Dat gebeurt mondjesmaat door directe informatie van de alwetende verteller en goeddeels indirect door een observerende verteller. Om beurten krijgen moeder en dochter perspectivisch hun hoofdstukjes toebedeeld. Elisabeth bevreemdt door de manier waarop ze haar problematische leven en aanstaande dood bagatelliseert, maar al sinds de scheiding wordt er ‘vreemd’ naar haar gekeken: ‘Ze is pas vreemd sinds ze moeder is en ze weet dat ze dat het kind niet kan verwijten al begrijpt ze steeds minder waarom niet.’
Springerig
Deze zin laat al iets zien van de vreemde springerigheid in Elisabeths innerlijk en in de daaraan parallelle stijl van de verteller. Die springerigheid zit ook sterk in de dialogen. Daarin zegt Elisabeth nauwelijks waar het echt om gaat. Het ongemak tussen haar en Coco ‘verhinderde al zo lang gewone woorden’. Voortdurend wordt ze in verwarde overgevoeligheid afgeleid door wat zij in zichzelf en in contact met anderen als irritante ruis ervaart. Coco tobt op haar manier – ze is van een andere generatie immers – met een soortgelijk euvel. Zeker met meer dan twee personen om haar heen knettert het van de ruis en stapelen de kregelige terzijdes zich op.
Typerend in de dialogen vooral zijn de herhalingen, die eigenlijk een vorm van zwijgen zijn, en ook de talloze vragen die om de hete brij heen blijven draaien. ‘Ja, maar waar dacht je dan over na, toen je zei dat je even nadacht?’ ‘Ik dacht gewoon even na.’ ‘En hoe zou dat klinken als je dat hardop zou doen?’ Coco weet dat haar moeder ‘elke vraag te veel vond of te moeilijk’. Ze vraagt zich af hoe een vraag te formuleren: ‘Hoe kan ze het zo vragen dat ze een eerlijk antwoord krijgt. Of hoe kan ze het zo vragen dat ze het antwoord gelooft.’ Als Elisabeth op een vraag die ze zelf stelt geen reactie krijgt: ‘Nog een keer vragen is dan de regel, om te bewijzen dat ze werkelijk geïnteresseerd is.’ En anders stelt iemand wel een stomme vraag, ‘of in ieder geval op een stom moment’.
Op het persoonlijke af
De schrijfster is merkbaar gevormd in het schrijven van toneelteksten.
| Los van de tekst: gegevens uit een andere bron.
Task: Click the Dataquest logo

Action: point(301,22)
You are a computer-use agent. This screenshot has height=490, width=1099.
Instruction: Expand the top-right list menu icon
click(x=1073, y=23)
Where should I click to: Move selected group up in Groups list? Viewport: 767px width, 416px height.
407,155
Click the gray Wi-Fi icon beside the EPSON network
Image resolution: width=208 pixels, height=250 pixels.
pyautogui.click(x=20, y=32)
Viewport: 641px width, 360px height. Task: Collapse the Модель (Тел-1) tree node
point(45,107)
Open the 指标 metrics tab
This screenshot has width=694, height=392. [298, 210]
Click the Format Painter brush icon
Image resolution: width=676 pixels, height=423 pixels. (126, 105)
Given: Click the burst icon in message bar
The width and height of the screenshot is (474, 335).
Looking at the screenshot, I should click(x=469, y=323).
Hier en daar gaat de dialoog wat makkelijk in galop, waardoor de spankracht vermindert. ‘Ben je moe?’ ‘Nee hoor,’ zegt Coco. ‘Zo zie je er wel uit.’ ‘Dank je.’ ‘O, sorry.’ ‘Ik sliep.’ ‘O, sliep je nog, dat wist ik niet.’ Ook wat er omgaat in de binnenwereld van moeder en dochter had niet per se letterlijk van a tot z genotuleerd hoeven te worden. De schrijfster verplaatst zich met veel verve en op het persoonlijke af in haar personages, alsof ze die door een vergrootglas gadeslaat, maar soms iets te uitgebreid.
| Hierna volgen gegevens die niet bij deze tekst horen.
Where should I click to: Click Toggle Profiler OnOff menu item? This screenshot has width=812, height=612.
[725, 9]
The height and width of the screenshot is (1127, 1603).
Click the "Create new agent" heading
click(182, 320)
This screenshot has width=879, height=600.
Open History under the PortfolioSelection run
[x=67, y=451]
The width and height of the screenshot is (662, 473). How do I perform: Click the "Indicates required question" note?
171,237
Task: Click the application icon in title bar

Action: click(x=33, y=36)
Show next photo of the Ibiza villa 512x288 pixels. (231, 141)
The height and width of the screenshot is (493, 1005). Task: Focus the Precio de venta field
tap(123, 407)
De titel Dorst verwijst naar vluchtgedrag dat de dorst naar het relevante verdoezelt, en letterlijk naar de alcohol die Coco (en vroeger haar vader) daarbij een handje helpt. Juist een naderende dood vraagt erom wezenlijke dingen aan de orde te stellen voor het te laat is. Dat lukt moeilijk als dat niet eerder gedaan is. De scènes waarin de dood dicht op de huid zit, zijn heftig en diep tragisch, maar daarbuiten krijgt het tragische door het laconieke een welkome lichte bijtoon. Verwevenheid van ingehouden tranen en grage grappen kan in onze literatuur weleens bij Reve begonnen zijn, en pakt in Dorst in enkele passages op een verrassende manier zelfs kluchtig uit.
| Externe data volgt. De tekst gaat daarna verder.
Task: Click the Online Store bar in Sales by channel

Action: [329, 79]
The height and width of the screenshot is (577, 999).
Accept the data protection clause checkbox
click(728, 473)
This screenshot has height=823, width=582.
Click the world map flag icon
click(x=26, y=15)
Gerritsen blijkt al langer goed overweg te kunnen met allerlei vormen van lichte gekte, een thema dat meer schrijfsters min of meer bezighoudt. De vraag is hoe lang ze daarmee voort kan. Haar talent is zo specifiek dat het roer niet makkelijk lijkt om te kunnen. Dorst overtuigt echter ruim voldoende dat dat voorlopig geen bezwaar is.